Very much aware. Your senses are so, so spiked. You are just looking for rocks in the air, looking for somebody coming from behind and luckily I have to give it to all the people in the industry. I have been saved by a lot of photographers that showed me to watch out or to stop, sometimes they call out the police to come and get us from a volatile situation. Adrenaline is spiking, your knees are shaking. Sometimes I feel myself getting a couple of frames of my camera out, I don’t know that I am pressing the camera even. Emotional situations are more appealing to me, an action-packed situation is going to happen whether you are there or not but an emotional situation is very much more dangerous because you are dealing with somebodies direct emotions and you are also in a position where you can take advantage of this person’s emotions. If someone is crying in front of you, you need to pick your time when you are going to take a picture. It is so sad, you can read the person’s emotions and you can sense if they don’t want you to be there with your camera then you need to respect that and move away. Funny enough it is always the really happy situations that get me emotional. About two years ago I found myself in Manenburg, taking pictures of the Grade R’s first day of school. I was sitting on a bench and with a long lens watching all the kids come in for their first day. Some of them had parents that held their hands and some of these little girls and boys had suitcases that were bigger than them. I just a moment where this little girl was leaning up and kissing her dad. I felt myself almost like lose control, that wasn’t supposed to happen as we are people who deal with emotion a lot more. But it happens sometimes. That is maybe the outlet, the happy situations where you can get emotional because other situations getting emotions might cost you. Not only for your sake but for their sake as well so you can tell their story and crying in the corner isn’t going to help anybody.

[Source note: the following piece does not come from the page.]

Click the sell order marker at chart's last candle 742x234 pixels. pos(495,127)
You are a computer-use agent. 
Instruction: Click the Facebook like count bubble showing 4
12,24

Is there a healthy respect for the media? Will you be kept outside of a situation e.g. a riot and not be pulled in allowing you the freedom to be there as a storyteller?
Usually, there is respect, people see the value in allowing us to be the voice for them, people who can change their situations even in the slightest. Unfortunately, I have personally, as well as my colleagues and friends, have been in situations where we get beaten up, stabbed, held at gunpoint, our cameras keep on getting stolen. Those are the people who don’t see the value in a storyteller, they see our cameras. Majority of people affected by crime or poverty or dooshbag governments, if they can see what the media can do then the media can do their jobs better. That is something that we as the media can infuse, it is social education which comes from parents. We need to get into those parents lives and change their ideas when it comes to educating their kids.

Ang, this interview was set up by you, so you get the last question? I find it very interesting that you still became a photographer even though your dad said that it wouldn’t be possible.
When I was a kid I got a National Geographic subscription, I paged through the magazine and saw the most amazing places. Around that time my parents were asking what I wanted to do with my life and I was baffled. Apparently a doctor was cool, I actually just want to be a fireman… eventually, I made the connect paging through the magazines that I wanted to be in those places, I just wanted to go there. If I was taking the photos I got to go to those places and so the photographer in me was awakening.